## TASK REQUIREMENTS
Pictures in the listing below are skipped, while the lines from the "The image size is (971, 803)." line through the "274x206 pixels." line are returned word for word.
*** SUPPLIED MATERIAL Section Begins ***
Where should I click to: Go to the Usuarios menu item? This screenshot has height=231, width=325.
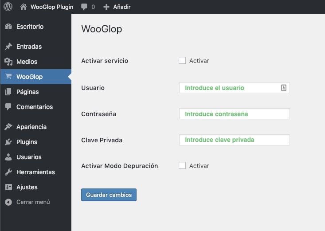tap(29, 157)
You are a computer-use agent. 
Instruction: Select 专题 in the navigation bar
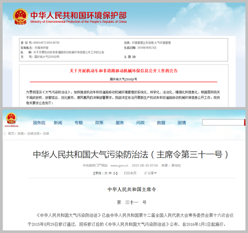point(79,123)
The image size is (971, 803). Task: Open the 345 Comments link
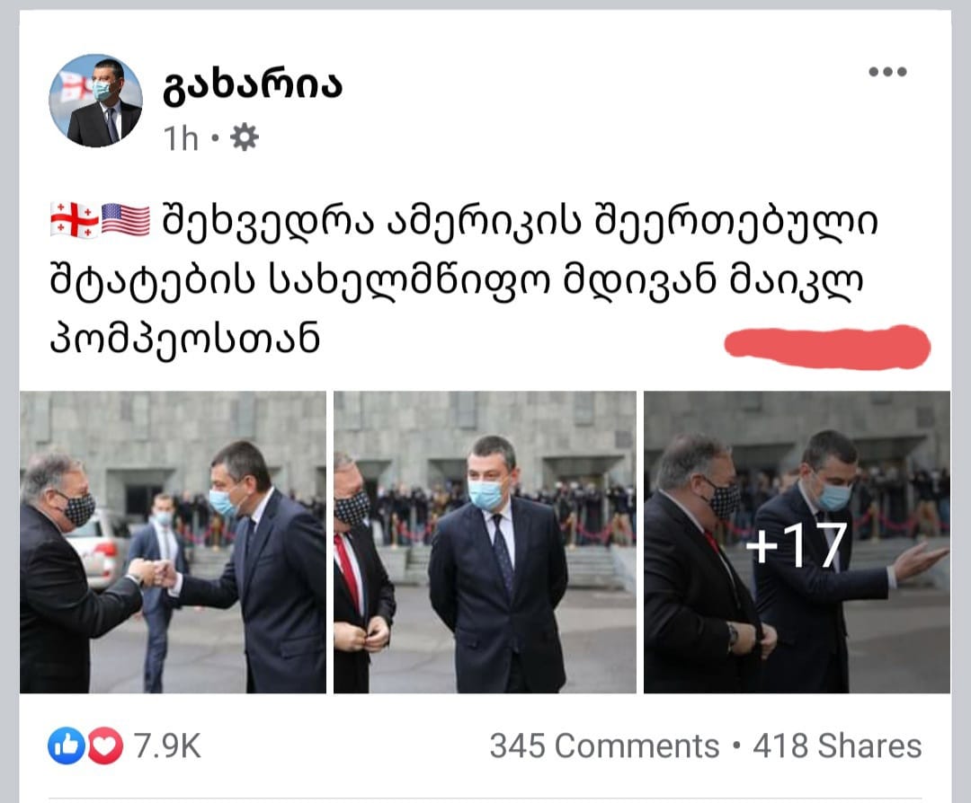604,746
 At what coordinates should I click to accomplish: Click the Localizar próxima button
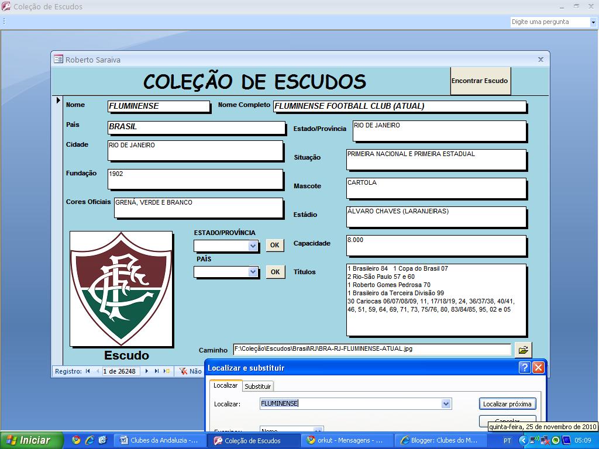[507, 404]
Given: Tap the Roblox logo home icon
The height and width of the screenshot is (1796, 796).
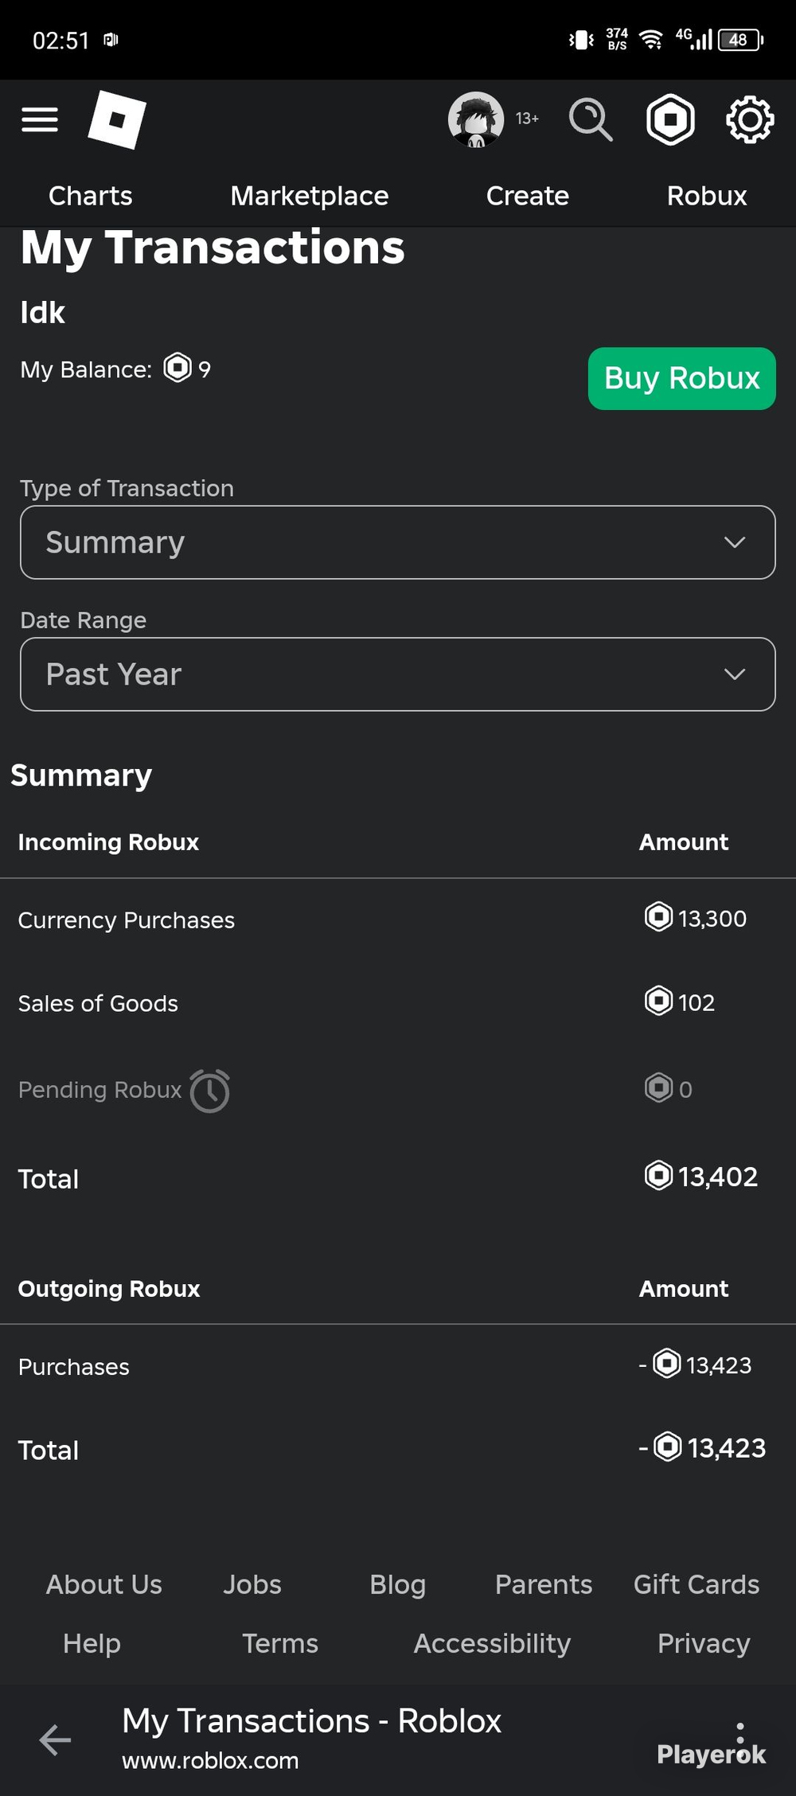Looking at the screenshot, I should pyautogui.click(x=117, y=119).
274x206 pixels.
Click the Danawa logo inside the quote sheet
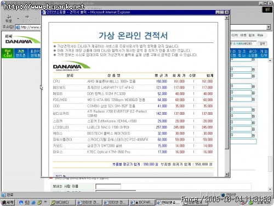(x=71, y=66)
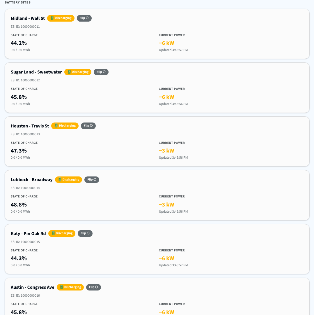The image size is (314, 315).
Task: Select the Midland - Wall St site name heading
Action: tap(28, 18)
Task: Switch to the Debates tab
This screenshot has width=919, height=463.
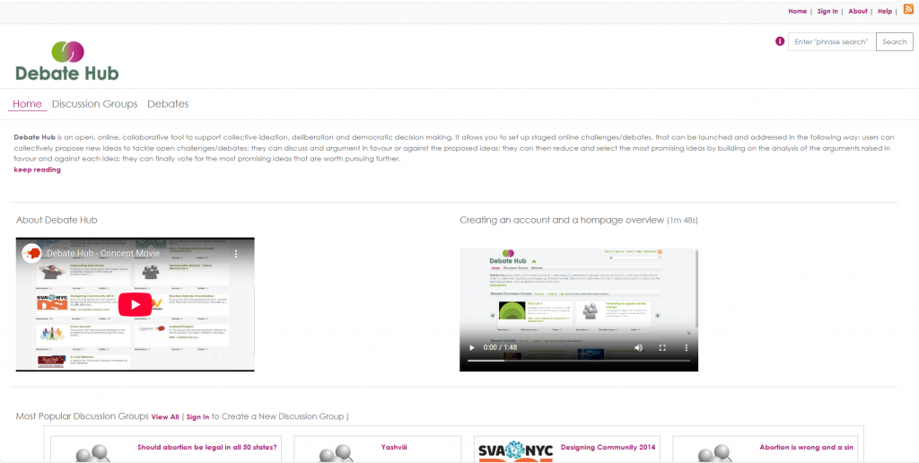Action: pyautogui.click(x=168, y=104)
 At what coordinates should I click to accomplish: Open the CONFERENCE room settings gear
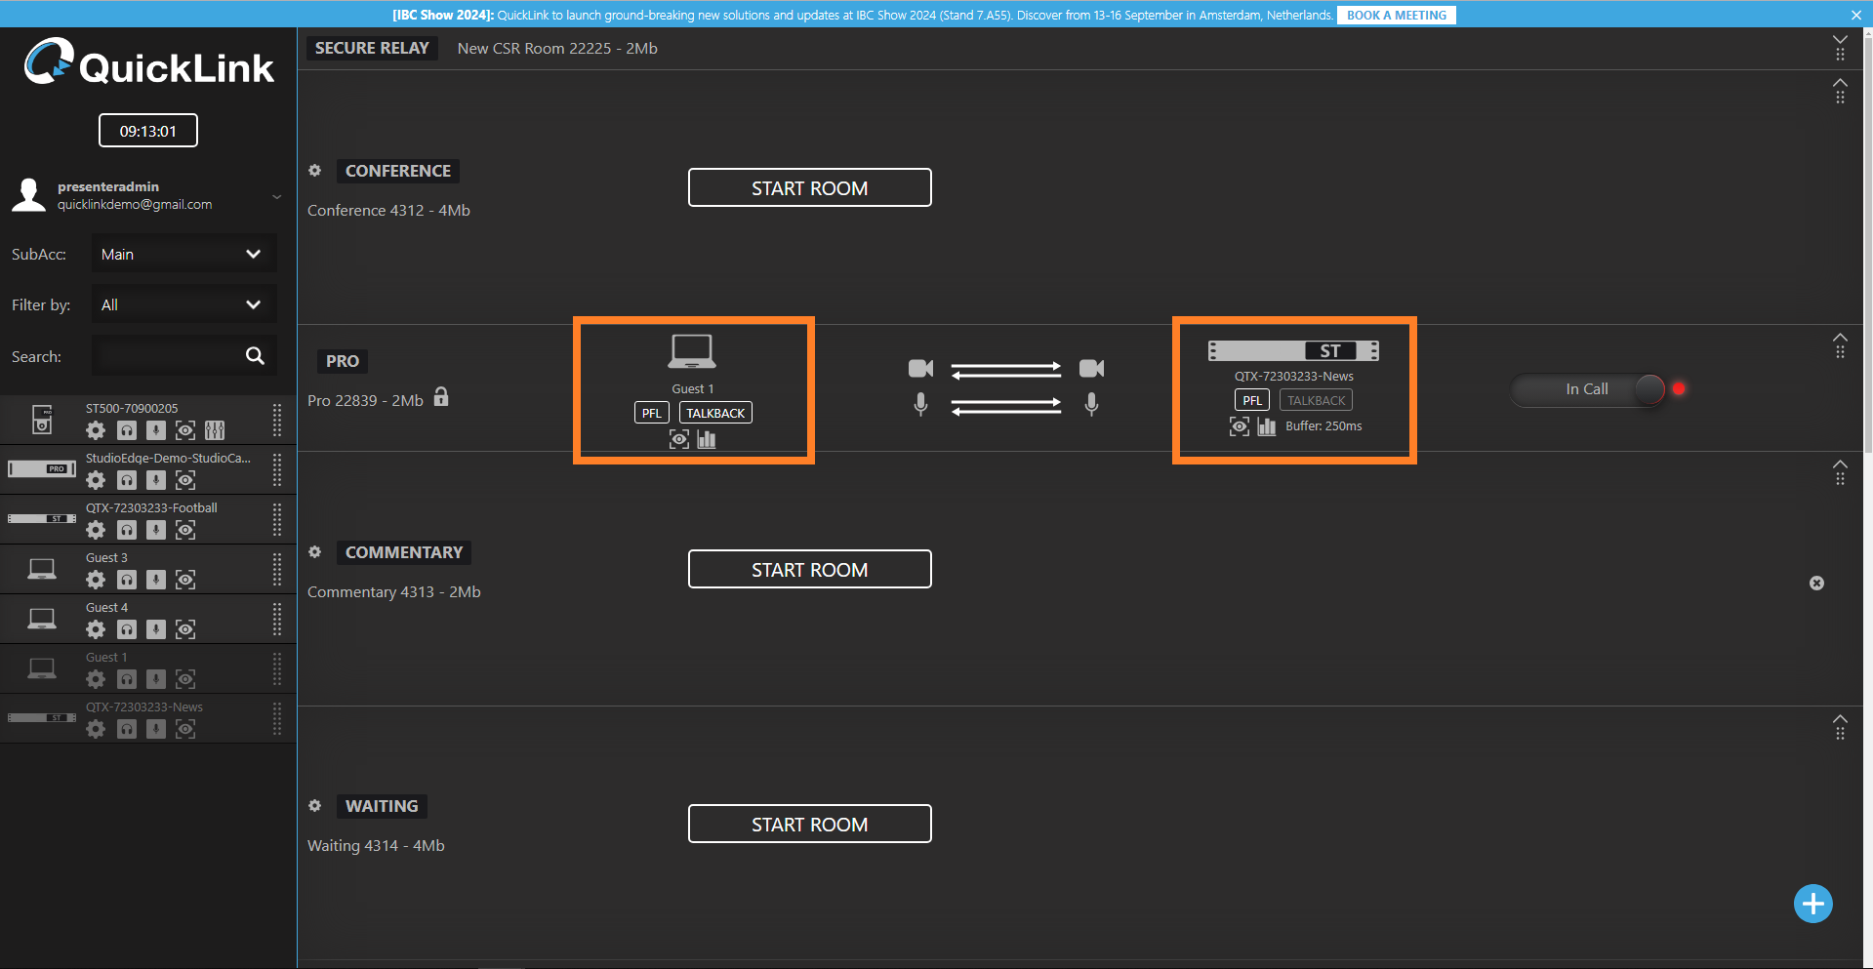[314, 171]
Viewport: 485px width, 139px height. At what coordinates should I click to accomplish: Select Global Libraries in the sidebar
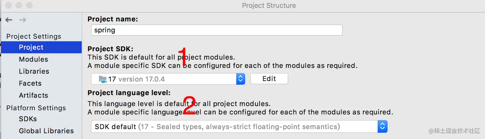point(46,131)
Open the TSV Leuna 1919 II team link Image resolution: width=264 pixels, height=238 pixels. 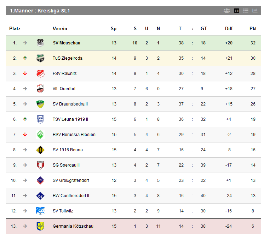pos(70,119)
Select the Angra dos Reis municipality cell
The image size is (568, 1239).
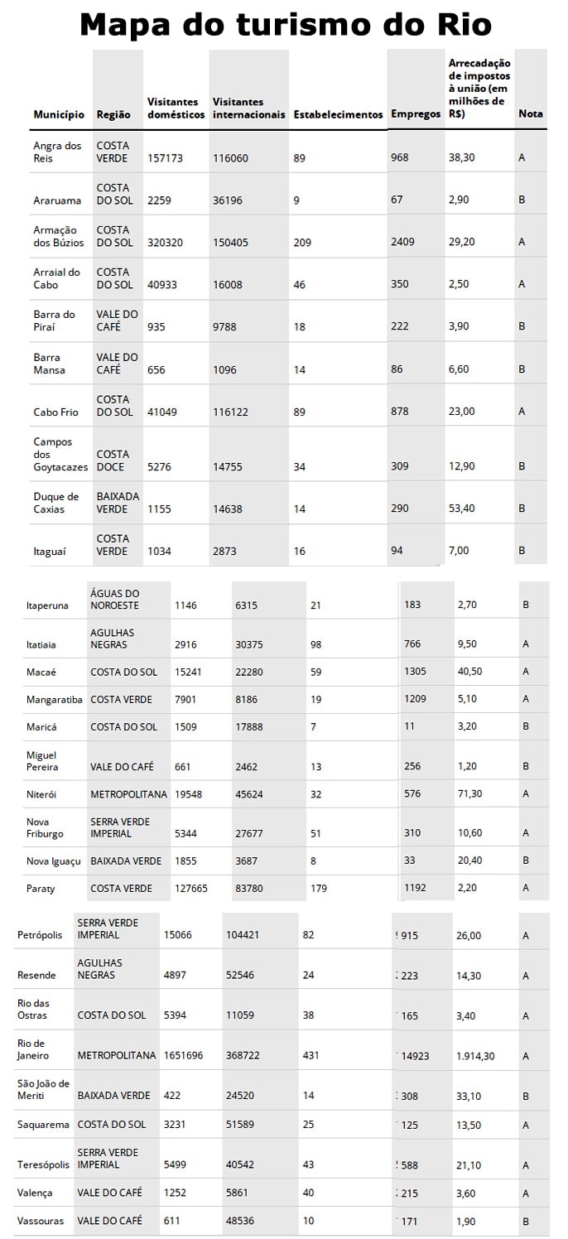tap(57, 152)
*** SUPPLIED MATERIAL Section Ends ***
## EXPECTED ANSWER
The image size is (971, 803). Task: Open the 345 Comments link
604,746
 At what coordinates should I click to accomplish: Click the Localizar próxima button
[507, 404]
Given: Tap the Roblox logo home icon
The height and width of the screenshot is (1796, 796).
Looking at the screenshot, I should pyautogui.click(x=117, y=119).
274x206 pixels.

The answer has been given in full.